Federated learning is applied in two very different settings. Cross-device federated learning involves training across millions of mobile devices — smartphones, tablets, and IoT sensors. Google pioneered this approach for training keyboard next-word prediction models on Android devices, achieving personalised models that improve from local usage patterns without any user data leaving the device. The engineering challenges are substantial: devices may be unavailable (offline, low battery), communication bandwidth is limited, and the number of participants can be enormous.

Cross-silo federated learning trains across a small number of institutions — banks, hospitals, or research centres — that each hold proprietary datasets. A consortium of banks might jointly train a fraud detection model without sharing customer transaction data; multiple hospitals might collaborate on a cancer detection model without pooling patient records. The participants are fewer, more reliable, and more powerful computationally, but may have different incentives and may be less trustworthy than a central server.

Privacy Guarantees: Differential Privacy

Basic federated learning provides practical privacy benefits, but sophisticated adversaries can still potentially reconstruct sensitive information from model gradients. Differential privacy (DP) provides formal mathematical guarantees: by adding calibrated noise to model updates, DP federated learning ensures that the probability of distinguishing whether any individual participated in training is bounded by a small factor ε. The trade-off is model accuracy: more noise means stronger privacy but larger degradation in model quality. Finding the right privacy-accuracy balance for a given application is a key engineering challenge.

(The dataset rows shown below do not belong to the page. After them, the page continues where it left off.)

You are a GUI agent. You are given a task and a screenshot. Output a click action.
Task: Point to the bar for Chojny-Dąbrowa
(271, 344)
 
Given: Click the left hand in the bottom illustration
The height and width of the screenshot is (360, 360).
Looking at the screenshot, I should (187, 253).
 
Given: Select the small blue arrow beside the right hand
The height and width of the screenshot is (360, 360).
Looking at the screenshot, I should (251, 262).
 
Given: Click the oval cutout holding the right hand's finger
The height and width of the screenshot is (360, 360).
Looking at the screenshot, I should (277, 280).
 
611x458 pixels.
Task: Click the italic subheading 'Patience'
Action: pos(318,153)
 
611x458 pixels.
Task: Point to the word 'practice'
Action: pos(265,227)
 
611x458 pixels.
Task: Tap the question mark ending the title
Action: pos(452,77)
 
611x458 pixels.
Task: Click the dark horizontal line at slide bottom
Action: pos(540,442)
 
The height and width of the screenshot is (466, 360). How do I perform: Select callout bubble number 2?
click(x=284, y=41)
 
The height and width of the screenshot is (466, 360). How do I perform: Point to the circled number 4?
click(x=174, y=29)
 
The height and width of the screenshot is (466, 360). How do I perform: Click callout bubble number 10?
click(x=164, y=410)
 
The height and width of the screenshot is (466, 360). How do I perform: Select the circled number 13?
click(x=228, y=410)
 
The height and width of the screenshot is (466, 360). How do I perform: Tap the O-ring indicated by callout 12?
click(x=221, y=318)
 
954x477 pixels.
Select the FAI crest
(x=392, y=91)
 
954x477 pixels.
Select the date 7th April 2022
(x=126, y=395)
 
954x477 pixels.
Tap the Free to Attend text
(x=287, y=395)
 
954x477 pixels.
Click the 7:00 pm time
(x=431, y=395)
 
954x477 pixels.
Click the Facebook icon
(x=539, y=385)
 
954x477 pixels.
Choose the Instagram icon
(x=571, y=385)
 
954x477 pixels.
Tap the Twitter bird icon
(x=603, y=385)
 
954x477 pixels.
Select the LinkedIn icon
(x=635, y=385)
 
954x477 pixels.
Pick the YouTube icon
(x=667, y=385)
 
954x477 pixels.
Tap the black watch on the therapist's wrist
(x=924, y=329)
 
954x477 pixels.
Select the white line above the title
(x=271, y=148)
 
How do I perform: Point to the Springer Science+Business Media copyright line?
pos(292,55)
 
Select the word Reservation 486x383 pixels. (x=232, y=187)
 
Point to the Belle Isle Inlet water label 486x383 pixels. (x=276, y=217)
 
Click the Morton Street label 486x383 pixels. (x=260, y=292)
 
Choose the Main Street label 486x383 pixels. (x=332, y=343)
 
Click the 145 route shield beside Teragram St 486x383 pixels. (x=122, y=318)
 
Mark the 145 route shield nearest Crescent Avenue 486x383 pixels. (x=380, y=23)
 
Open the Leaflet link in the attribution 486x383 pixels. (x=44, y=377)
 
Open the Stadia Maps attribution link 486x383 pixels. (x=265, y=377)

Secure aggregation protocols — cryptographic techniques that allow the server to compute the sum of client updates without seeing individual updates — provide additional protection against a compromised server. Combined with differential privacy and trusted execution environments, these techniques are moving federated learning towards deployments that provide strong, provable privacy guarantees.

Applications in Finance and Healthcare

Financial services represent one of the highest-potential applications for cross-silo federated learning. Credit scoring models trained across multiple banks' datasets would see far more diverse borrower profiles than any single institution's data contains — potentially reducing bias and improving predictive accuracy for underserved populations. Anti-money laundering models that learn from transaction patterns across multiple institutions could identify complex money-laundering networks that would be invisible to any single bank.

In healthcare, federated learning enables collaborative training of diagnostic AI across hospital networks without patient data leaving any individual hospital's firewall — a critical property for GDPR and HIPAA compliance. The MELLODDY consortium, a collaboration between ten pharmaceutical companies and academic institutions, used federated learning to train drug discovery models on combined chemical datasets without any company sharing proprietary compound data — demonstrating the commercial viability of privacy-preserving ML collaboration.